[Rows of data]
______________________________

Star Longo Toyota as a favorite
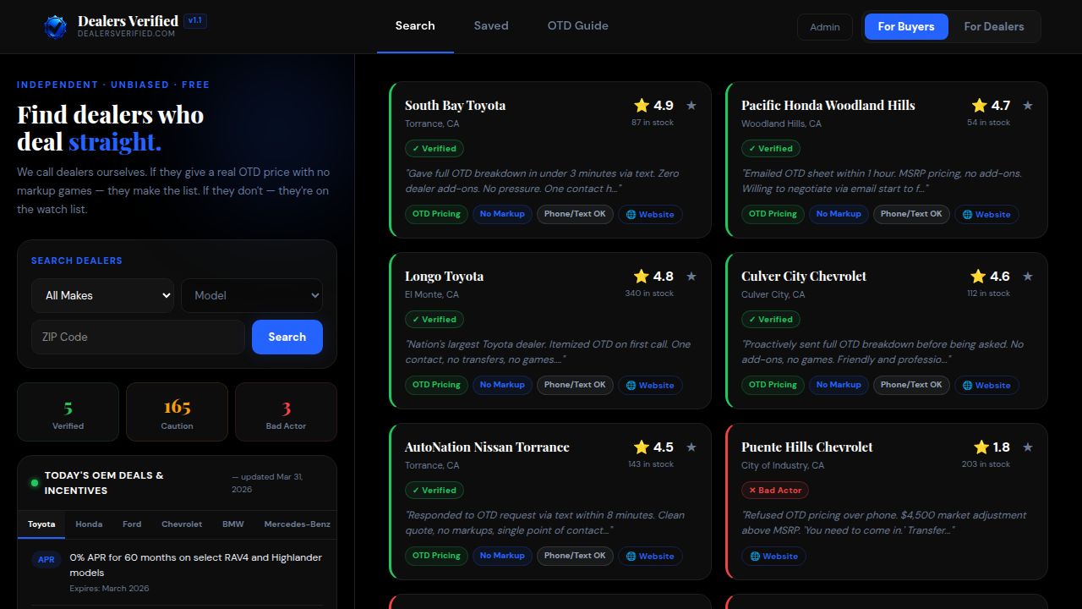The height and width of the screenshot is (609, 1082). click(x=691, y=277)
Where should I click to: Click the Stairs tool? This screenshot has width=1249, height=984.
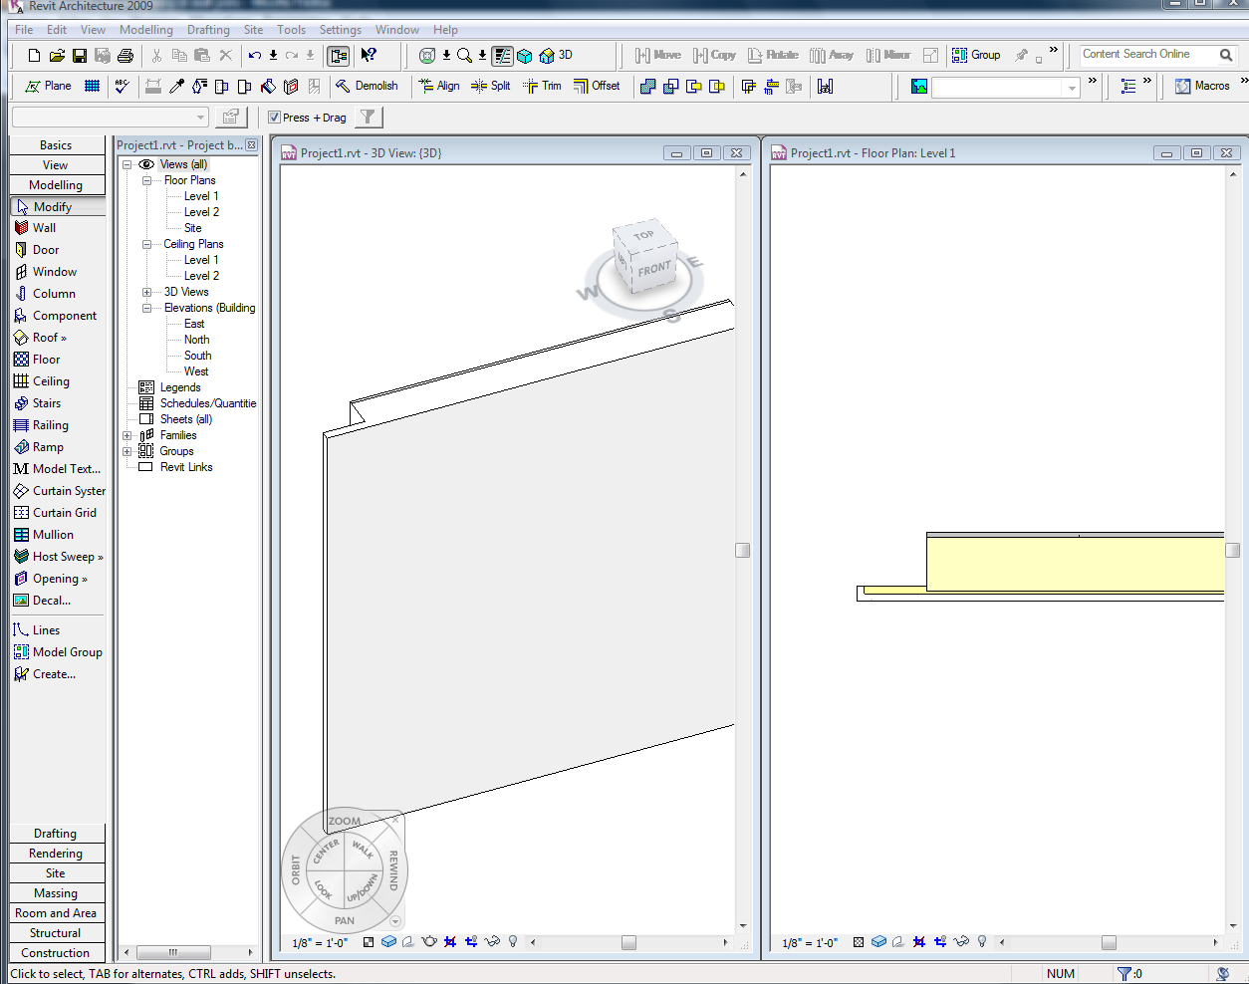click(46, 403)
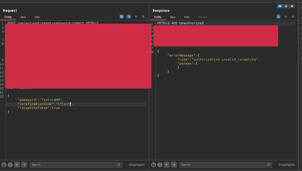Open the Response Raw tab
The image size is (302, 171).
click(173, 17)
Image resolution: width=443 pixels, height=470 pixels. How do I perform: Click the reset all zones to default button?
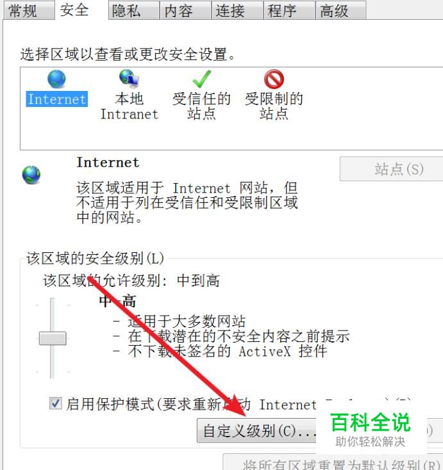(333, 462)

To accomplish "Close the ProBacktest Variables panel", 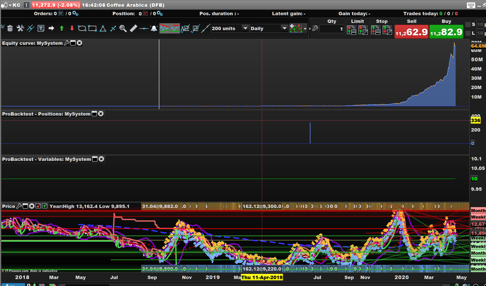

______________________________

> [OBJECTIVE]: Convert the rows above into a JSON list of strings, with one string for each line and no blank lines. Leave the pictures out of the answer.

> [OUTPUT OF THE TASK]:
[
  "Star Longo Toyota as a favorite",
  "The height and width of the screenshot is (609, 1082). click(x=691, y=277)",
  "Where should I click to: Click the Stairs tool? This screenshot has width=1249, height=984.",
  "click(46, 403)",
  "Open the Response Raw tab",
  "The image size is (302, 171).",
  "click(173, 17)",
  "Image resolution: width=443 pixels, height=470 pixels. How do I perform: Click the reset all zones to default button?",
  "(333, 462)",
  "To accomplish \"Close the ProBacktest Variables panel\", "
]